The nickname for the book, after all, was No Talent Showcase. Obviously that wasn't a reflection on the potential of the contributors, many of whom have gone on to successful careers, but a reflection of the overall reality that the work just wasn't quite up to snuff.

I know my story in New Talent Showcase #13, the second professional comics job I ever did, wasn't top rate, although I was doing the best work I could do at the time with the resources I had for reference. (I still kick myself for some of my depictions of stock car racing--laughable.) Years later Karen Berger, who was the editor, told me that this story (with script by Mindy Newell) was one of the New Talent Showcase pieces she was proudest of having published--so that was nice. And I'm not saying it was downright awful--none of the New Talent Showcase material I've seen was downright awful. But in general it wasn't top drawer. And what reader is going to keep buying a comic series for long when it's just not good enough?

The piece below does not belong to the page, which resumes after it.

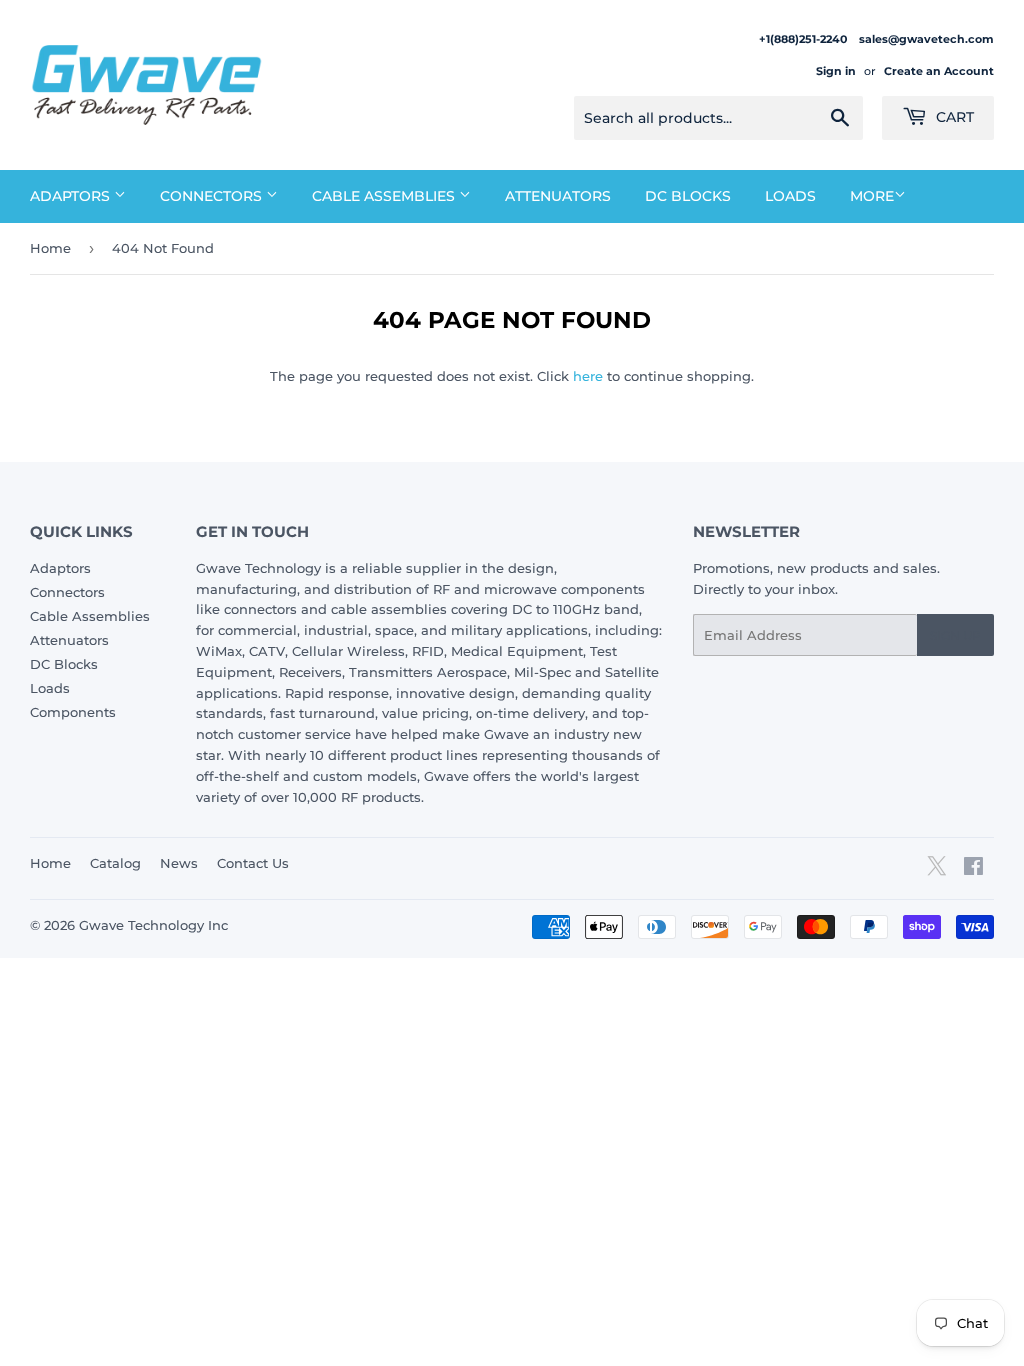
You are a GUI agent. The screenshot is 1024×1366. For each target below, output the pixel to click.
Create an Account (939, 71)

The series was a nice try--and I'm happy to have benefited from the fact that New Talent Showcase existed back when I was "new talent." But as an experiment, the results seem clear, and I think DC Comics drew reasonable conclusions from those results.

J. L. Bell said...

Thanks for the inside look at the series. I was struck in looking back at the credits for New Talent Showcase and Solo Avengers Spotlight (to coin a title) by how many names I recognized. Not all, of course, but they did appear to provide an entry point for people who’d become more prominent in the following decades. But the sales seem to have been average or worse, and those are the first titles to be canceled in lean times, however much they might pay off years later.